▸ GIVEN TASK
Print the data starting with the line that contains "Where should I click to: Click the Save" and going on through the line that contains "Action: (x=134, y=152)", and nothing else.

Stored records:

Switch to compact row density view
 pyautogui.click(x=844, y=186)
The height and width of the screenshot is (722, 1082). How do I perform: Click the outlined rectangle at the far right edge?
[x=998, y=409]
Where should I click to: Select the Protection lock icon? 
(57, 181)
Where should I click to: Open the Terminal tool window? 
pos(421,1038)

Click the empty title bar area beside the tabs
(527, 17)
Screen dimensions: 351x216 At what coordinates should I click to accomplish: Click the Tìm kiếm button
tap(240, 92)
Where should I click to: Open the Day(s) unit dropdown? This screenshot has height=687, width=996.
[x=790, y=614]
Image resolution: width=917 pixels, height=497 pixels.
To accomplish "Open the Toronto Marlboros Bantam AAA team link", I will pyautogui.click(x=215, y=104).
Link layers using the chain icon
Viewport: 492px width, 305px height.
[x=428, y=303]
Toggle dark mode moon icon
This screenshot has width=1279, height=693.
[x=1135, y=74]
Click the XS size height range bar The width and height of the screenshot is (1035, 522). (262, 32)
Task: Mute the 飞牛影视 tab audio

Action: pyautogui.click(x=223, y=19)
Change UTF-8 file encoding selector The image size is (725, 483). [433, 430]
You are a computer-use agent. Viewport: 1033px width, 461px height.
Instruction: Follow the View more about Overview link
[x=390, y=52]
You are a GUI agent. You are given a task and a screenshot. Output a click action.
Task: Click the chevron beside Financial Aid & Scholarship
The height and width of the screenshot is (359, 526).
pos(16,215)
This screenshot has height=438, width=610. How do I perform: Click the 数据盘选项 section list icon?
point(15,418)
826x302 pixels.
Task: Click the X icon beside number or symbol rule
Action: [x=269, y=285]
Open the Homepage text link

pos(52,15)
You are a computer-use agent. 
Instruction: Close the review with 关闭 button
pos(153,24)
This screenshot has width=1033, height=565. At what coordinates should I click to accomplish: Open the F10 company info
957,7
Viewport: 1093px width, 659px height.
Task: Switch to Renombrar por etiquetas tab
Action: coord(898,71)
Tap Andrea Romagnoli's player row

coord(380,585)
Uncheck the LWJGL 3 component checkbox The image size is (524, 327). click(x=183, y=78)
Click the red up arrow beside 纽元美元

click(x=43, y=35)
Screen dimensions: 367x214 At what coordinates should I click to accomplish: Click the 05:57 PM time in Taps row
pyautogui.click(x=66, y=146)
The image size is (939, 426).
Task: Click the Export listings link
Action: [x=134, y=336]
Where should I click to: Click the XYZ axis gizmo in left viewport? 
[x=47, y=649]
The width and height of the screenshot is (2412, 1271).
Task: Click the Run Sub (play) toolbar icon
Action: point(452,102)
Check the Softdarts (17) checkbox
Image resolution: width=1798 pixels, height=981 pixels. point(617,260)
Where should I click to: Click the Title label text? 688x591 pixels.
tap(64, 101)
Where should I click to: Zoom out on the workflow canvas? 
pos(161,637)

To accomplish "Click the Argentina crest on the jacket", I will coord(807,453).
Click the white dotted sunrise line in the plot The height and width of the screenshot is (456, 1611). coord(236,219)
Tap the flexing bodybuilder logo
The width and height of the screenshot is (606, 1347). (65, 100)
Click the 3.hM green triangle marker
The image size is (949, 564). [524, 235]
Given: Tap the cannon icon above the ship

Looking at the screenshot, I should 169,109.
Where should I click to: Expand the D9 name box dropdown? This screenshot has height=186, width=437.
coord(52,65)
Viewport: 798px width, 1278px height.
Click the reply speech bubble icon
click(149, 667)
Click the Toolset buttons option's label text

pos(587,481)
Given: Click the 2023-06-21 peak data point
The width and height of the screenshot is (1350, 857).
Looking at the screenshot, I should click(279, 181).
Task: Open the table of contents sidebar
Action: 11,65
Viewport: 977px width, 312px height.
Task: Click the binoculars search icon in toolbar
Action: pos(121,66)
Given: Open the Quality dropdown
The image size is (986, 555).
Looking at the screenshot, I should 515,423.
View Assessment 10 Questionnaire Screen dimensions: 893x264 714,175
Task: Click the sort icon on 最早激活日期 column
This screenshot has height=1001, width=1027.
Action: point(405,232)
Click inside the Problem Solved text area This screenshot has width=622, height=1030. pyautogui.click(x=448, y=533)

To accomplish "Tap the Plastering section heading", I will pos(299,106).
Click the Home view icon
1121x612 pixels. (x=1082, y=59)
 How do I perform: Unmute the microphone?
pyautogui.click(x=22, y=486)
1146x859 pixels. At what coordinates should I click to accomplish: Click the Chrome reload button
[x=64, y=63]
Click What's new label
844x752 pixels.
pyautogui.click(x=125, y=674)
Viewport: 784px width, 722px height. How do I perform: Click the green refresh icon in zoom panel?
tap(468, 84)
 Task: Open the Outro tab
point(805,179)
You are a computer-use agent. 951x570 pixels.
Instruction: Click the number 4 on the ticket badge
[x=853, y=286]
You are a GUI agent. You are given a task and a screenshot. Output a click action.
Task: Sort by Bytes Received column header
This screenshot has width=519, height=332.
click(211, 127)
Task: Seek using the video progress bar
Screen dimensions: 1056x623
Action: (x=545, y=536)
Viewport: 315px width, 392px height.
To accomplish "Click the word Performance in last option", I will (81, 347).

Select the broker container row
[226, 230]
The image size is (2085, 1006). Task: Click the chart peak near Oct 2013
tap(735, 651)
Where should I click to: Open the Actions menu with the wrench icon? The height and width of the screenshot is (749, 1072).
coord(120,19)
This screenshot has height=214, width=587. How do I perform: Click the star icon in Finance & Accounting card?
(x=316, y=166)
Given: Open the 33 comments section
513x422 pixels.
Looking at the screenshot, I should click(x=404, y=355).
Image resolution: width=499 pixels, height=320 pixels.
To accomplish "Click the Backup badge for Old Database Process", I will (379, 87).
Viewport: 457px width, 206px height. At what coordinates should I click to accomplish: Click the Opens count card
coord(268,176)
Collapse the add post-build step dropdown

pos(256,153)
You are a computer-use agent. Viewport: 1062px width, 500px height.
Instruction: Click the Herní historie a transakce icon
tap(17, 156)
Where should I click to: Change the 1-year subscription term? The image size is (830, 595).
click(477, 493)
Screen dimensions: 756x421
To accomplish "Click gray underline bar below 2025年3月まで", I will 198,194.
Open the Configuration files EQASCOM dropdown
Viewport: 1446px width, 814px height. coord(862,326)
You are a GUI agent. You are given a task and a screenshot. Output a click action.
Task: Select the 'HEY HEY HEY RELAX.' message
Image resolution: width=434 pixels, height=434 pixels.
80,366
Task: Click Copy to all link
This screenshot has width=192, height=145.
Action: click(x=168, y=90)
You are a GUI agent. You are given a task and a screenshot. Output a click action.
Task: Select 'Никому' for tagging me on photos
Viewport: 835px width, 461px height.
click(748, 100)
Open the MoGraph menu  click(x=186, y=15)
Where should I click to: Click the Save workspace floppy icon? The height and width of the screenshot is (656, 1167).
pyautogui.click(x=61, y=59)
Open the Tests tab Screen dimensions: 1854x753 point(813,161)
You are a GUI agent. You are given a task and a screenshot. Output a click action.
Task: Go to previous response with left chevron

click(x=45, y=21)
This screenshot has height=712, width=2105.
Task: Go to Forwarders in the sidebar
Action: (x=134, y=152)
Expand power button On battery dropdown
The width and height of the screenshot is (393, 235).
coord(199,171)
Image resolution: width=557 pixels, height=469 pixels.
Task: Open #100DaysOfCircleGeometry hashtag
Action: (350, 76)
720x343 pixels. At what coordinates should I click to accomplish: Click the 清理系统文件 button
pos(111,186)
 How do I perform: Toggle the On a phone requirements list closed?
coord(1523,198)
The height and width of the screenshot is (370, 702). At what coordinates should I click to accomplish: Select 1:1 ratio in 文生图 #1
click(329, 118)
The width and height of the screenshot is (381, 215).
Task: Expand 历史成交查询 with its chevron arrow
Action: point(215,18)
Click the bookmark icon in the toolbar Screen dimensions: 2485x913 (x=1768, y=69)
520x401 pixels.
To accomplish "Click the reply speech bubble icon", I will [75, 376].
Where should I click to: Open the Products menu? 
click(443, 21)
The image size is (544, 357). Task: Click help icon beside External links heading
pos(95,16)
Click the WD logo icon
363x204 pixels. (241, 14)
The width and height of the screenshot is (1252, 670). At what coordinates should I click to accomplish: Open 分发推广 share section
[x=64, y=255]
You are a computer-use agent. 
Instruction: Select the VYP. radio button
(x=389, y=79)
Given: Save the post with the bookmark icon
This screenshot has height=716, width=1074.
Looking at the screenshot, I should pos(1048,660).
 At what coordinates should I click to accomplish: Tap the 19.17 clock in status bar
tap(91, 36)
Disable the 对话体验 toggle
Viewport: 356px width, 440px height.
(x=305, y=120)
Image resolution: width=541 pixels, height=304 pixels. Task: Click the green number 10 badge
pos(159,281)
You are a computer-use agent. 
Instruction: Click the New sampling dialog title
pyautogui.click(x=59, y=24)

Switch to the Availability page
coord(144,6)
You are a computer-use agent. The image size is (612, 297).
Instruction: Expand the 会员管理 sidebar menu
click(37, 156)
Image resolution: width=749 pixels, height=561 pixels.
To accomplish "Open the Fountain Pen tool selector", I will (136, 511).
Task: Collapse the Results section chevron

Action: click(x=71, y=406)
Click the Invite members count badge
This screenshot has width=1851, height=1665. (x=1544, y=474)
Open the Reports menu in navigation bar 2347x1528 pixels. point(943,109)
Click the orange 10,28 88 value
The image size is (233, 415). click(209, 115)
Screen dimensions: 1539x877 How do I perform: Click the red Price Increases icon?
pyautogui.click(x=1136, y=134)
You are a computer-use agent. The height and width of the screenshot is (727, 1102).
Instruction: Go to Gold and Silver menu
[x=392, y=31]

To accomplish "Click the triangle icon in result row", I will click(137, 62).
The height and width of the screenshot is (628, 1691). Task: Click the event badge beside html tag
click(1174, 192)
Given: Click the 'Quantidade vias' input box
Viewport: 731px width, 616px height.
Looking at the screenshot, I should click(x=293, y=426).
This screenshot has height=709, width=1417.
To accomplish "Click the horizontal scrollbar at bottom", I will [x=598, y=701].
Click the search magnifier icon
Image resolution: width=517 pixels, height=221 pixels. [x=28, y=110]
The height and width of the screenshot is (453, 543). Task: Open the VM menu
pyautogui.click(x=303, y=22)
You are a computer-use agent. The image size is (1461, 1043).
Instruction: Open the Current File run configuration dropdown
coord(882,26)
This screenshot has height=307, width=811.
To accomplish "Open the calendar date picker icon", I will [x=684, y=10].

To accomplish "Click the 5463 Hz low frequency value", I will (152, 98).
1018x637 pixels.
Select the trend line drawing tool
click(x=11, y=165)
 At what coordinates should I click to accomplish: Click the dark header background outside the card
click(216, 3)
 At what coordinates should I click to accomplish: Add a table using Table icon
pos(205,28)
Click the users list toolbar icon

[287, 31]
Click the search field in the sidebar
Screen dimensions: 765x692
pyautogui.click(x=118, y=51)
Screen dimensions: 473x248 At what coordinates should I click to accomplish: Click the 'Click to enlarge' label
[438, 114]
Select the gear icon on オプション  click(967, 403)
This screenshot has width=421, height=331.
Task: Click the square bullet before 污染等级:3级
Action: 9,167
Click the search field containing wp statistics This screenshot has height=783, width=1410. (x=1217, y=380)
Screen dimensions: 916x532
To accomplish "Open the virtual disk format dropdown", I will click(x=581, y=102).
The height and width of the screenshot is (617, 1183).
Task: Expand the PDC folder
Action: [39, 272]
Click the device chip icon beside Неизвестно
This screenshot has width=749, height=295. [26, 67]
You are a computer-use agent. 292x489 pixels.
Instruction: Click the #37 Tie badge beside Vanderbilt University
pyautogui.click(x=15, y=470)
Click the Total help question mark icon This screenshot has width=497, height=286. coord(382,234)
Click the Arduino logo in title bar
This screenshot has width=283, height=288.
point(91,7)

▸ ANSWER TO THIS EXERCISE
Where should I click to: Click the Save workspace floppy icon? The height and width of the screenshot is (656, 1167).
pyautogui.click(x=61, y=59)
Open the Tests tab Screen dimensions: 1854x753 point(813,161)
You are a GUI agent. You are given a task and a screenshot. Output a click action.
Task: Go to previous response with left chevron

click(x=45, y=21)
This screenshot has height=712, width=2105.
Task: Go to Forwarders in the sidebar
Action: (x=134, y=152)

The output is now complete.